Thursday, November 15, 2007

Hey, slow down! There's some nature on top of those fossils!

Though we've spent most of the dig focusing on creatures that are long dead, we also enjoyed the surprisingly numerous beautiful, living creatures and sights around the site.


The wide, Texas sky just goes on and on. We were lucky to have weather like this all week. It makes you realize how little of the sky you actually see in the city - but in Seymour, it's everywhere. You can't miss it. And at night, the stars...well, they just inspire this amazing, lasting sense of dumbfounded wonder. It's a sight that simply can't be captured by a photograph.



Oddly, most of the people on the team harbor at least a small crush on insects in addition to their passion for paleo - manifest most intensely in David, who is constantly on the lookout for new specimens he can take back for the live insect collection at the Museum. Seeing insects like this one up close, just walking around, going about their business in nature, is a totally unique experience.



A collared lizard is a rare sight - and it's even more rare to catch them gaping on film. These little guys have a lot of personality and they are so cool to watch.

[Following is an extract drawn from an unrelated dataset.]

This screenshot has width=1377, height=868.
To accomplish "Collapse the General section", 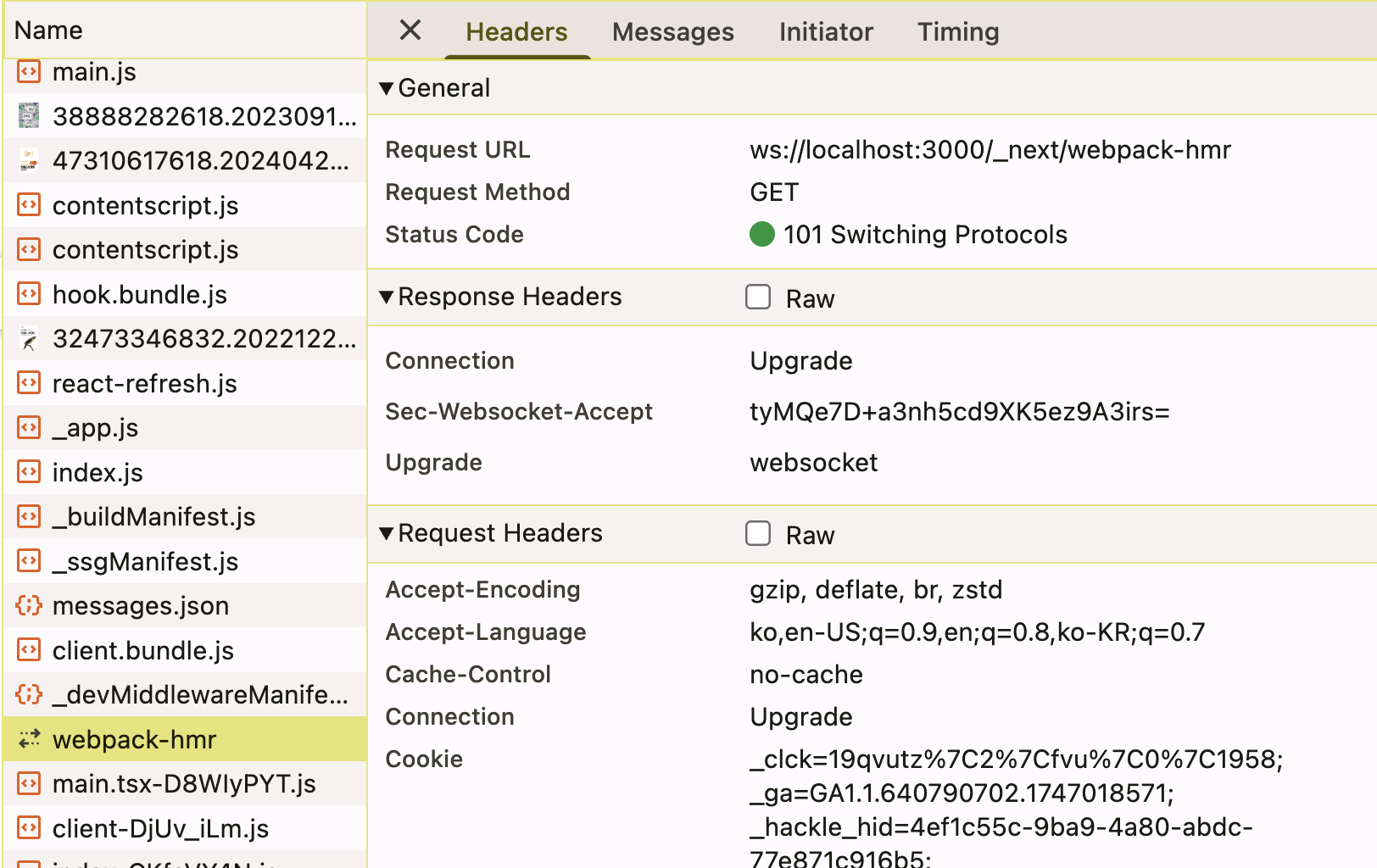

These thistles look like someone literally dipped them in purple ink. As they're the only color more vivid than tan on this entire landscape (actually, Mineral Wells, about 100 miles south of Seymour), coming upon them suddenly can take your breath away. Of course, that might have been all the hiking and leaping across ravines. But I'm pretty sure it was the thistles.



Cows make me laugh. I don't know why. Maybe it's their unblinking curiosity at whatever they come across - along with their simple, stubborn refusal to be moved by whatever it happens to be. You just can't impress a cow. We didn't see too many at the beginning of the week, and I didn't realize how much I missed them until they came back.


These grasshoppers blend perfectly and sedately into the landscape - until they suddenly decide to take a wild leap through space. Can you imagine what it would be like to jump like that on a human scale?


The sunsets are unbelievable - and different every day.


Of course, it's not all natural beauty. You have to look out for some things.


So, I should have known this, but I just discovered a fun little fact on this trip. Rattlesnakes are deadly. Sure, hospitals have the antivenom - but what are you going to do if you get bit by one in the middle of a ranch, at least an hour away from the nearest medical facility?

And how's this for comforting? I just heard a story on the radio, quoting a passage from one of Theodore Roosevelt's writings, in which the future president witnesses a young girl get bitten in the leg by a rattlesnake. She falls to the ground, screaming, at which point the rattlesnake bites her again - in the neck. She died.

Rattlesnakes do not mess around. Neither should you.



Mineral Wells was crawling with these. You might not be able to tell from this picture, but they are HUGE. And if the bright red color isn't warning enough, check out the close up below.


Look at the pinchers on this guy! They're as big as his head.


Lots of people understandably - and probably wisely - recoil from the spiders, snakes, centipedes and the other creepy things crawling around, over and through the fossils, David has a surprising affinity for them.


David collects an orb weaver spider, for the live insect collection at the Museum. The weather was turning so cold, he was afraid the spider might not survive. When it warmed up - and the spider turned listless in captivity - David released it back into the wild.

2 comments:

Anonymous said...

I don't think the bearded lizard is a bearded lizard. I think it's a collared lizard, Crotaphytus c. collaris.

Houston Museum of Natural Science said...

You're absolutely right - I checked with our zoology staff at the Museum and this photo is of an Eastern Collared Lizard, Crotaphytus collaris collaris. Thanks for catching my error!